What you are asked to do: Take the records below and set down exactly the lines from the one with "You are a GUI" to the one with "Click 刚度 variable", ends included; do not copy the pictures.

(Collected data entries)
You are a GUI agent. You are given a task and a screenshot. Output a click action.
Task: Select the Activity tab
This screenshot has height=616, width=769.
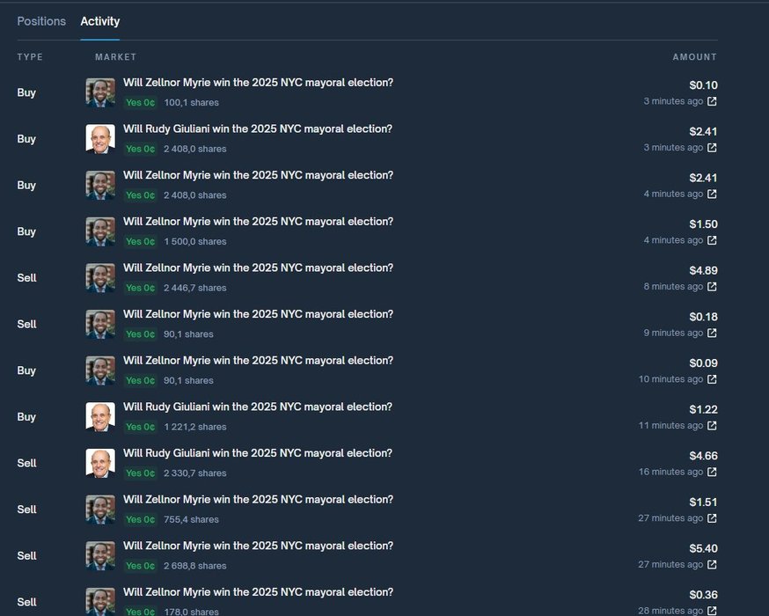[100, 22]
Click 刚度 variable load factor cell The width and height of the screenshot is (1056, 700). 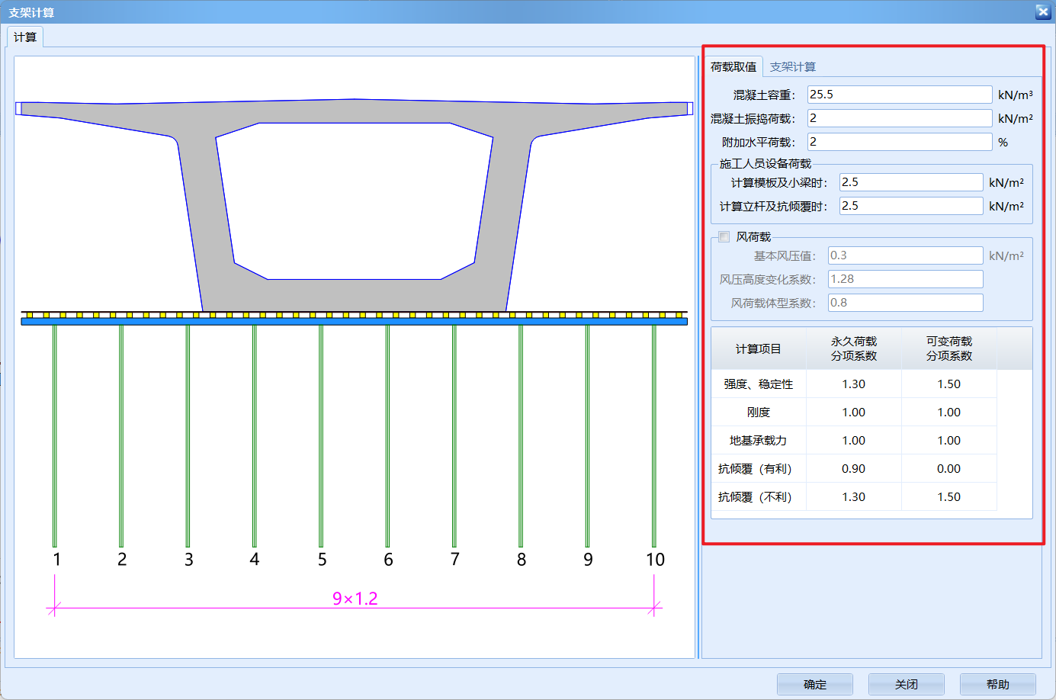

...

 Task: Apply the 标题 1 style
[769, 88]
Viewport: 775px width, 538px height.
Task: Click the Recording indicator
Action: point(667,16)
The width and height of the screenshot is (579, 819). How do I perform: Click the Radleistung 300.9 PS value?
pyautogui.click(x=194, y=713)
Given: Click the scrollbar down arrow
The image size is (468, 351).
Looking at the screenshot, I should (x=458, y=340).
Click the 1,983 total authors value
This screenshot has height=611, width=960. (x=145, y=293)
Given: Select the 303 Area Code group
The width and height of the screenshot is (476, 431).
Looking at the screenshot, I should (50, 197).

---

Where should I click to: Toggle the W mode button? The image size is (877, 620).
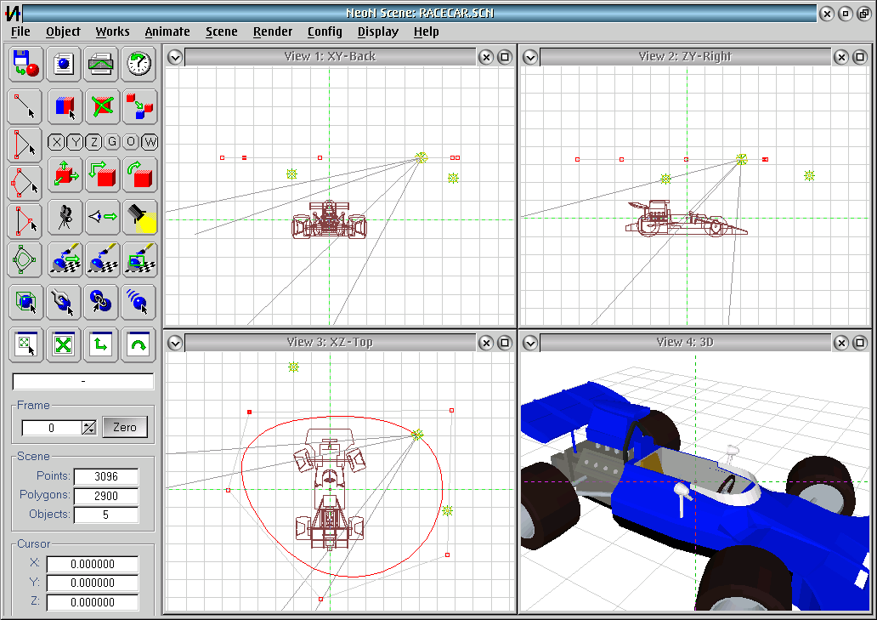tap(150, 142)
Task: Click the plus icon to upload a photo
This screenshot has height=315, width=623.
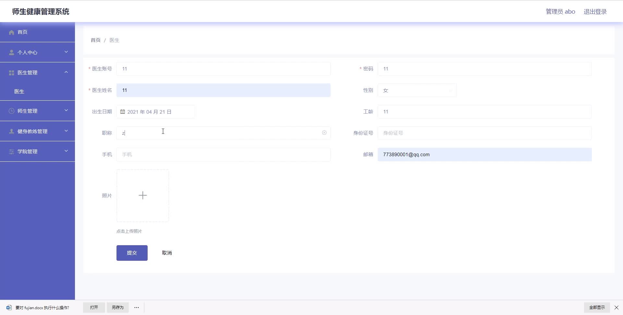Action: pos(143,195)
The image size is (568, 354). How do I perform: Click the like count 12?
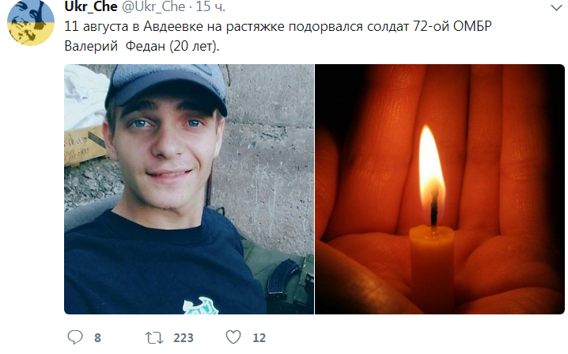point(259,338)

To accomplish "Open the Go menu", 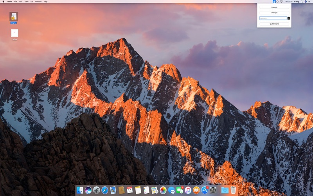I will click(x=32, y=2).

Result for this exercise:
You are a GUI agent. You are given a task and a screenshot. Output a click action.
Task: Select the Activity tab
This screenshot has height=616, width=769.
[100, 22]
Click 刚度 variable load factor cell The width and height of the screenshot is (1056, 700). 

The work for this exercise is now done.